Following one of the magazine's periodic readjustments, last spring Harry Evans talked with Charles E. Merrill, chainstore promoter, about producing a newer, better kind of free-circulation magazine to attract advertising. Four weeks ago The Family Circle appeared on the counters of 1.275 Piggly Wiggly, Sanitary and Reeves Stores in Richmond, Baltimore, Washington and Manhattan.

The Family Circle is a gravure-printed tabloid of 24 pages. It contains information about food, cinema, radio, fashions, cosmetics, also many illustrated jokes, fiction, advertising at $400 a page for separate units (Manhattan as one unit, Washington, Richmond, Baltimore as the others) or $700 a page for entire coverage. Such a compendium might be very sad were it not for the fact that Harry Evans writes most of the copy. It is a one-man magazine. He has a tremendous talent for making people like him, and among those who do are most of the nation's electric-lit names. He works hard and circulates fast, so that readers of The Family Circle are let in on what Lupe Velez said to Johnny Weissmuller when she wanted him to hit a drunk at the next table; what Douglas Fairbanks Jr. and Joan Crawford told about their trip to Europe; how George Olsen travelled all the way to Cincinnati because he thought he could beat Ben Bernie at golf. The Family Circle also brightens the lives of its consumers with a department of puzzles called "Do You Know Your Groceries?" Sample: a caddy is depicted hopping up in the air, exclaiming, "Whoops! He--putt!" Grocery knowers will insert the trade name Sanka in the blank.

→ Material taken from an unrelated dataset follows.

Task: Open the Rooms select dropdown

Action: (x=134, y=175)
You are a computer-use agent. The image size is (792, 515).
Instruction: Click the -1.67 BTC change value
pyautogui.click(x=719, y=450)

Editor Evans hopes to make a good deal of money from his new venture. He maintains that advertisers err in shying from a give-away circulation. "Billboards, car cards and the radio give free circulation, don't they?'' Last week he was delighted that his publication was one of four picked by Gotham Hosiery for its new runless stocking campaign. Circulation last week was 350,000. Editor Evans hopes to increase it to 3,000,000, distribute his journal through 15,000 stores.

Pastime is "a magazine of five hours entertainment." Its editor, William W. Scott, reached Life by way of the Harvard Lampoon. His term of service wvith Life, seven years coincided with that of Editor Evans.

Pastime's 34 pages are crammed with 76 drawings (mostly by old Life artists like Nate Collier and Crawford Young), eleven games and puzzles, articles by Life Alumni Robert Charles Benchley, Baird Leonard and Donald Ogden Stewart. Thrifty Editor Scott got his puzzles from Simon & Schuster, his big-name pieces from old football programs. The magazine is printed (first order: 85,000 copies) at Mount Morris, Ill., published in Manhattan. Its angel is one Charles Howard, confection and gum manufacturer ("Choward" brand). Asked by Editor Evans how frequently his publication was to be published. Editor Scott replied: "Don't embarrass me."